Monday, August 1, 2011

New Flag for Kentucky

Another seal on blue flag.  Quick, we need to plan a "You're not original" parade!:


As this flag style goes, Kentucky may be one of my favorites.  Of course, that's like saying the best smelling cow pie, but you know what I mean.  The imagery is at least slightly original and rather than generic depictions of virtue or justice, they've got a frontiersman shaking hands with a city guy (or statesmen, if you believe Kentucky's description).  Of course, all the writing is unnecessary and I'm not a fan of the goldenrod on the lower half.  A flag that promotes allergies is no friend of mine.

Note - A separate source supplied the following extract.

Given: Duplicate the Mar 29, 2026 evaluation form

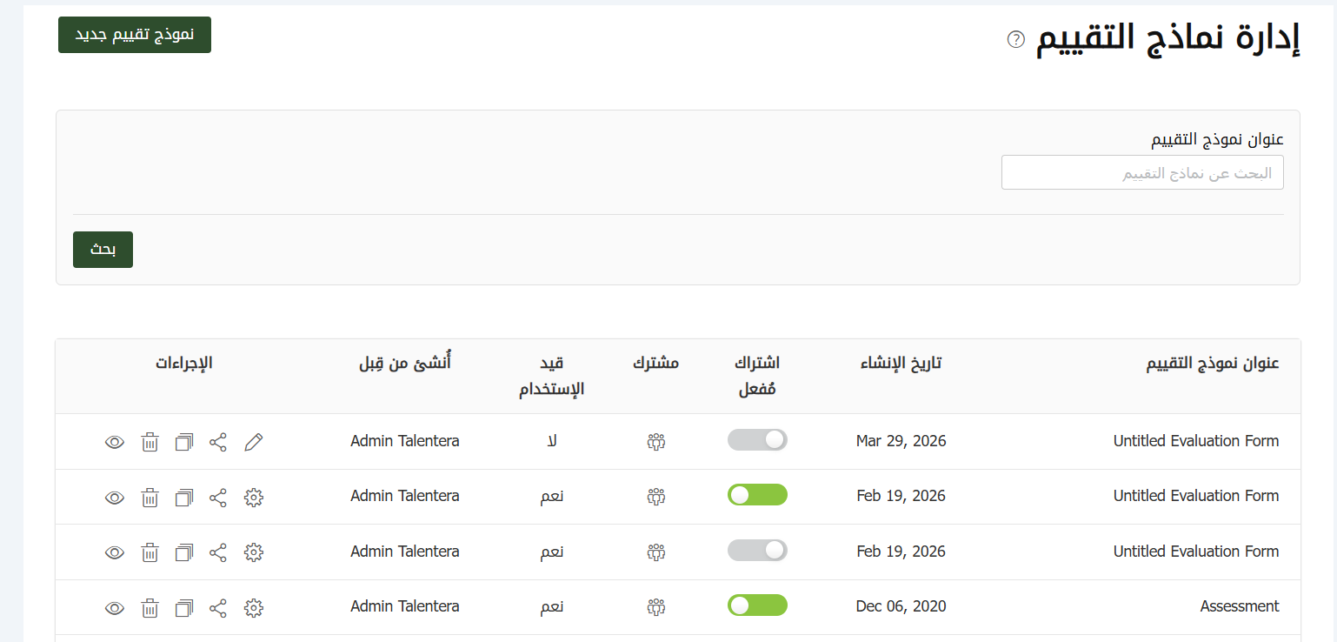Looking at the screenshot, I should (x=184, y=442).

According to Kentucky, the people on the flag are not meant to be anyone specific, but the popular idea is that they are Daniel Boone and Henry Clay.  Despite his importance to early America and the events leading to the Civil War, Henry Clay isn't very well known to Americans today.  Daniel Boone is another story and is far more famous (though he is often confused with Davy Crockett).  Boone was a frontiersman, most notable for helping blaze the trail through the Cumberland Gap, leading settlers from Virginia to Kentucky, often breaking British laws in the years before independence to do so.  The thing that really makes him famous was his iconic headgear: the coonskin cap:


This is the second time I've used a hat as the basis for a flag (see Illinois).  I don't count my attempt at a South Dakota flag, because the more I think about it, the more I dislike that one.

The design is highly stylized, reminiscent of the flags which use basic shapes and colors to portray their geography, like The Gambia.  The color choices are meant only to portray a coonskin cap and to be distinguishable from each other.  I actually took the shades from the original Kentucky flag; the tan from the frontiersman's buckskin, the darker brown from the statesman's hair.  I suppose if forced to I could come up with some symbolism for these two colors, but not everything has to stand for something else.  Well, I guess in flags that's usually how it works, so how about...um...the light brown can represent horses, another thing Kentucky is famous for, and the darker brown can be for darker colored horses.  Nailed it.

One final note, according to historians, Boone never wore a coonskin cap.  But when has what actually happened in history ever stopped Kentucky?